PROVIDED INFORMATION
■ ■ ■ ■ ■
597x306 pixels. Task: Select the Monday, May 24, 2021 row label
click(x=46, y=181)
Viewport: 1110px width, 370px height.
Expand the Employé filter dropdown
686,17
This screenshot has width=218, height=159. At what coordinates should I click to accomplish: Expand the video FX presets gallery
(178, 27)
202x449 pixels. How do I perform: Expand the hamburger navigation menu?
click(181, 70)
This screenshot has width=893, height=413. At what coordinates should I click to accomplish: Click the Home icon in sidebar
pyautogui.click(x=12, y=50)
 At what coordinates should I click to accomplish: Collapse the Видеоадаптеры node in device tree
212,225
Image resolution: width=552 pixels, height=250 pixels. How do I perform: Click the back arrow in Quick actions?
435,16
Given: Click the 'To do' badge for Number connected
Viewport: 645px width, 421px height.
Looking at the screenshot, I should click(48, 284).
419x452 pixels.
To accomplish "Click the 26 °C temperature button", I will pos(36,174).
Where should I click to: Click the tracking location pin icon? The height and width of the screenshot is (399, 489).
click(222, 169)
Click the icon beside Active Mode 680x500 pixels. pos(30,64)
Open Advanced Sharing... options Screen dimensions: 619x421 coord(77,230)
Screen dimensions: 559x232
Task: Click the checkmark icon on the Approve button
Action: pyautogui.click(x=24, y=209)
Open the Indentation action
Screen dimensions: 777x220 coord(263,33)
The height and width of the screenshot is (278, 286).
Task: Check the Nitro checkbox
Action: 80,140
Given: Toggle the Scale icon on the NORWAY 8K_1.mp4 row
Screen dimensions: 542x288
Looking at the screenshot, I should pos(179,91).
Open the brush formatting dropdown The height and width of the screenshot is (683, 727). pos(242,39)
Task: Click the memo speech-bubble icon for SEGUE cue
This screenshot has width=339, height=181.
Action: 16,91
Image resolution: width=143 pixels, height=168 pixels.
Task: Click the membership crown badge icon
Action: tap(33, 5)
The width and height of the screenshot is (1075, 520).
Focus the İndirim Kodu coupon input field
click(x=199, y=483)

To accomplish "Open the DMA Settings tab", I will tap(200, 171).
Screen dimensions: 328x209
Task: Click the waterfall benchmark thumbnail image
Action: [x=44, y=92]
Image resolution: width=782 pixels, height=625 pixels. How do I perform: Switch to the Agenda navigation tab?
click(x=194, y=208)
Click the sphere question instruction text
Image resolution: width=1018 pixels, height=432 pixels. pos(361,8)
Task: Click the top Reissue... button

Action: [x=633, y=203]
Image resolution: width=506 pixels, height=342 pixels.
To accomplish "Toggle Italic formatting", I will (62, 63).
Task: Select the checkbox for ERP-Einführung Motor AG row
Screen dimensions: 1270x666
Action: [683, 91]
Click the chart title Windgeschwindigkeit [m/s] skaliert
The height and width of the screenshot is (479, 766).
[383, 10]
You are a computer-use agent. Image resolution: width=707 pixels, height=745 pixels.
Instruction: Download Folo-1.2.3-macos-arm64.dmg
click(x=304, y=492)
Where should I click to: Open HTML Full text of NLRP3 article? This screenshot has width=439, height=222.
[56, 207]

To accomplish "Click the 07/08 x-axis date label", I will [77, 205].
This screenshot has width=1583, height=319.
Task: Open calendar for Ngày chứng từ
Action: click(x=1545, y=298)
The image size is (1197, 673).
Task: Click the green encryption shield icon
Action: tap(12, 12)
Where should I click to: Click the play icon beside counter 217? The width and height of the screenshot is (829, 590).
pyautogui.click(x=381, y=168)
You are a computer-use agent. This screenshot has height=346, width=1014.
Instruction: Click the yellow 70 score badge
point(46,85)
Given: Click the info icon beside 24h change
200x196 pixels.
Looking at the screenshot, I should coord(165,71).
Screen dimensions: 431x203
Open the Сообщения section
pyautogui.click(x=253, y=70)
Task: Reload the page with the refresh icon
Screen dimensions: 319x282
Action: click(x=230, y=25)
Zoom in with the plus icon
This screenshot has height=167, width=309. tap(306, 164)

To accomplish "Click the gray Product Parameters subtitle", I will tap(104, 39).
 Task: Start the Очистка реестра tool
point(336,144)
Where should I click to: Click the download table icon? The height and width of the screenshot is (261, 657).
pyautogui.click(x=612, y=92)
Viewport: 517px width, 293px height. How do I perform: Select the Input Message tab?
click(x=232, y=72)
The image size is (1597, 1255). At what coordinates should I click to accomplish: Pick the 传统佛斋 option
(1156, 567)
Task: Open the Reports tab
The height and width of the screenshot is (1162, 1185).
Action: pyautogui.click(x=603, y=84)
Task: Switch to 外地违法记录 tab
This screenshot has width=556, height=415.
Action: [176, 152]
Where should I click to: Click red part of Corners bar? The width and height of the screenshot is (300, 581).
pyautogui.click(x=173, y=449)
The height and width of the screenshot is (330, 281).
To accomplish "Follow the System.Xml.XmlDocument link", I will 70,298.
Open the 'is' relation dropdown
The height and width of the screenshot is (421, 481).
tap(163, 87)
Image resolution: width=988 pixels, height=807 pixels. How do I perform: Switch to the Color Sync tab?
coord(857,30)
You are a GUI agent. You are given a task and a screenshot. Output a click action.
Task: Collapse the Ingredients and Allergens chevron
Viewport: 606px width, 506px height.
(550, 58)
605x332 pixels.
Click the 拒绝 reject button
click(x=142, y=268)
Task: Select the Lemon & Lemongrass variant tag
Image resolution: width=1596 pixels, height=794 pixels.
■ ■ ■ ■ ■
PROBLEM TO WORK ON
Throughout the records, the word "computer" shows up on certain lines. Report how many lines, with only the number.

OUTPUT OF THE EXERCISE
2